И, разумеется, одни лекции Вольфа не могли насытить неутомимую любознательность Ломоносова. От сухих схем и холодных истин Вольфа его тянуло к живым фактам, почерпнутым из самых различных областей естествознания. В поисках этих реальных знаний пришел ему на помощь и сам Вольф. Для того чтобы студенты могли легко ориентироваться в существующей уже огромной к тому времени научной литературе, Вольф приложил к "Начальным основаниям всех математических наук" (1710) обширный библиографический обзор книг и ученых сочинений по математике, архитектуре, артиллерии, инженерному искусству географии, гидростатике, оптике, астрономии, общей механике и т. д. Это "Краткое наставление о наилучших математических сочинениях" содержало свыше ста страниц, причем сочинения расположены в историческом порядке и нередко сопровождались краткими оценками и различными указаниями, полезными при пользовании книгой.

По механике Вольф рекомендовал сочинения Галилея, в том числе знаменитый "Диалог о двух главнейших системах мира", книги Торичелли, Мариотта, Христиана Гейгенса (Гюйгенса), новейшие трактаты о движении и др. Особенное внимание он уделяет оптике, рекомендуя учащимся и старинное сочинение арабского ученого Альгазена и "Диоптрику" Декарта. В написанном им самим предисловии к руководству по шлифованию стекол и изготовлению оптических приборов, составленному Гертелем (издано в 1716 году в Галле), Вольф славит новую науку и указывает, какую огромную роль сыграли оптические приборы в развитии новейшего естествознания.
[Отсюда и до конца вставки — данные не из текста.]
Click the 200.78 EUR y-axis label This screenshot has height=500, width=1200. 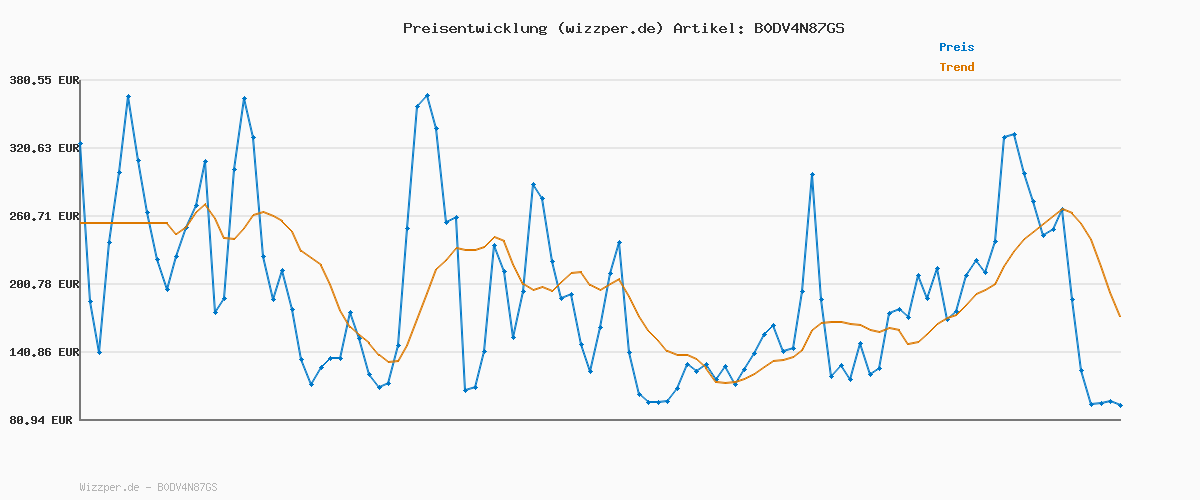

"Шлифованные стекла, - писал Вольф, - весьма споспешествовали точнейшему познанию натуры. Им обязаны мы тем, что в нынешние времена знаем о многих вещах, которые были сокрыты от древних, и можем более не сомневаться в справедливости других, относительно которых древние принуждены были довольствоваться одними догадками... Ныне знаем мы, что существует значительно больше звезд чем думали древние, что даже число планет более чем вдвое превышает то, которое было им известно. И ежели Демократ и Птолемей лишь предполагали с некоторою вероятностью, что Млечный путь представляет собой скопление звезд, которых мы не можем различить простым глазом, то в наше время мы можем убедиться в этом собственными очами. Кто бы мог вообразить себе среди древних, что светлое сияние солнца по временам омрачается пятнами и что в солнечном теле происходят изменения?

...Кому бы пригрезились диковинные кольца, которые Гейгенс открыл вокруг Сатурна? Все эти и многие другие вещи стали возможны только тогда, когда мы стали наблюдать небо с помощью шлифовальных стекол".
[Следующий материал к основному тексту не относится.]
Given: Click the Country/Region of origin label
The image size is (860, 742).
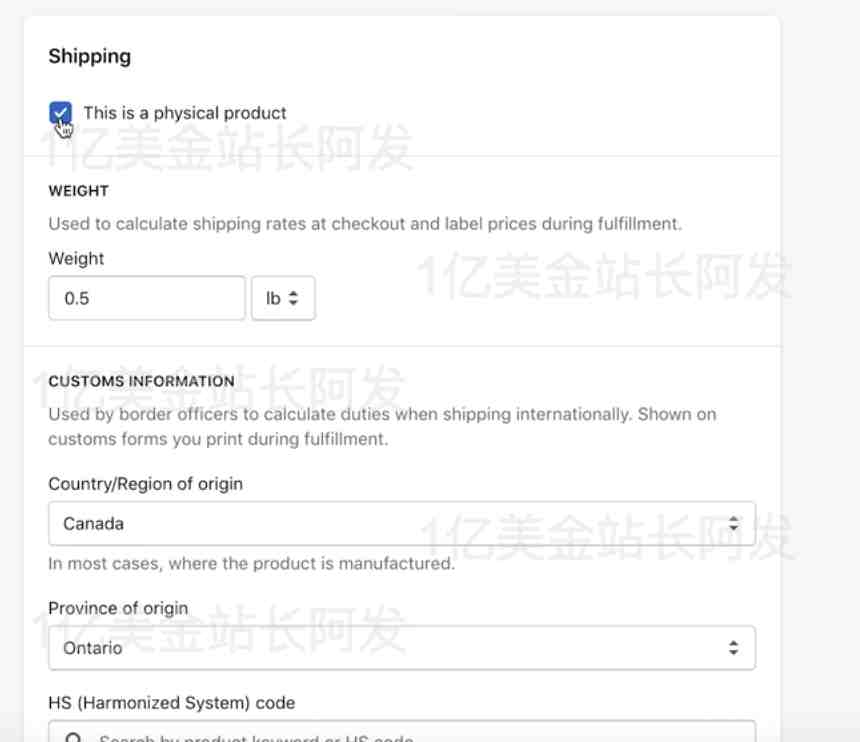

Далее Вольф говорит о пользе увеличительных стекол и микроскопов, которые позволяют изучить "структуру растений" и "странный облик мельчайших насекомых". С помощью зажигательных стекол Чирнгаузена, собрав над белым листом бумаги лунные лучи, при соотношении диаметра стекла и круга на бумаге 500 и 133 можно наглядно представить себе, "какова сила земного света на луне" и что можно делать при таком свете. Наконец Вольф говорит о пользе оптических инструментов в мореходном деле, определении с их помощью долгот и широт, измерениях земного меридиана.

Все это были вещи, которые давно волновали Ломоносова. Начитанность Вольфа помогла русскому студенту скорее и надежней ориентироваться в ученом книжном потоке. Но также несомненно, что в этом отношении он не шел на поводу у Вольфа.

Ломоносову приходилось самому искать новых фактов и доискиваться их подлинного смысла и значения. За границей, как и у себя на родине, Ломоносов прежде всего полагался на самого себя. Он самостоятельно обращается к книгам и стремится возможно шире ознакомиться с достижениями опытного и теоретического естествознания. Интересы его живы и разнообразны. Если он поспешил в Петербурге купить на последние гроши книгу Тредиаковского, то, попав в Марбург, где ему было обещано крупное содержание, Ломоносов сразу истратил большую сумму на приобретение книг. Только до октября 1738 года он успел приобрести 59 книг на латинском, французском и немецком языках на сумму 133 гульдена.

Составляя свою библиотеку, Ломоносов проявляет зрелость и хороший вкус. Он уверенно выбирает те книги, которые отвечают его склонностям и могут сослужить ему службу. Особенное внимание он уделяет подбору книг по химии и приобретает почти все самые значительные труды в этой области: сочинения Бехера, Шталя, "Элементы химии" Бургаве и многие другие. Приобрел Ломоносов, разумеется, и все основные сочинения Вольфа.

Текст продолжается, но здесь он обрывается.